Multiscale molecular kinetics by coupling Markov state models and reaction-diffusion dynamics

TL;DR

This paper introduces a comprehensive MSM/RD framework that couples Markov state models with reaction-diffusion simulations, enabling large-scale, multi-particle modeling of protein interactions with verified benchmarks.

Contribution

It develops a general, mathematically grounded MSM/RD framework that extends to multiple particles and complex interactions, filling key gaps in current methods.

Findings

Successfully modeled protein-protein interactions at large scales.

Extended MSM/RD to multi-particle systems like pentameric rings.

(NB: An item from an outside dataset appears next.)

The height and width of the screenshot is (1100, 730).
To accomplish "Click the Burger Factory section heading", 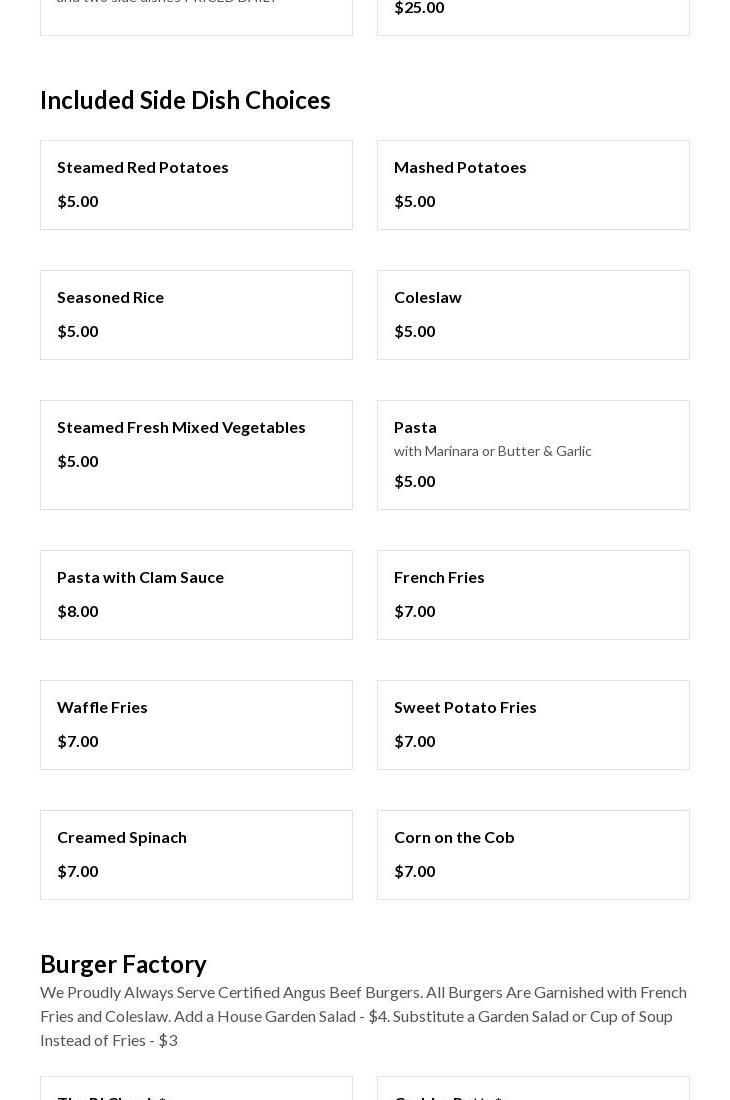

Provided open-source software for reproducibility.

Abstract

A novel approach to simulate simple protein-ligand systems at large time- and length-scales is to couple Markov state models (MSMs) of molecular kinetics with particle-based reaction-diffusion (RD) simulations, MSM/RD. Currently, MSM/RD lacks a mathematical framework to derive coupling schemes; is limited to isotropic ligands in a single conformational state, and is lacking a multi-particle extensions. In this work, we address these needs by developing a general MSM/RD framework by coarse-graining molecular dynamics into hybrid switching diffusion processes. Given enough data to parametrize the model, it is capable of modeling protein-protein interactions over large time- and length-scales, and it can be extended to handle multiple molecules. We derive the MSM/RD framework, and we implement and verify it for two protein-protein benchmark systems and one multiparticle implementation to model the formation of pentameric ring molecules. To enable reproducibility, we have published our code in the MSM/RD software package.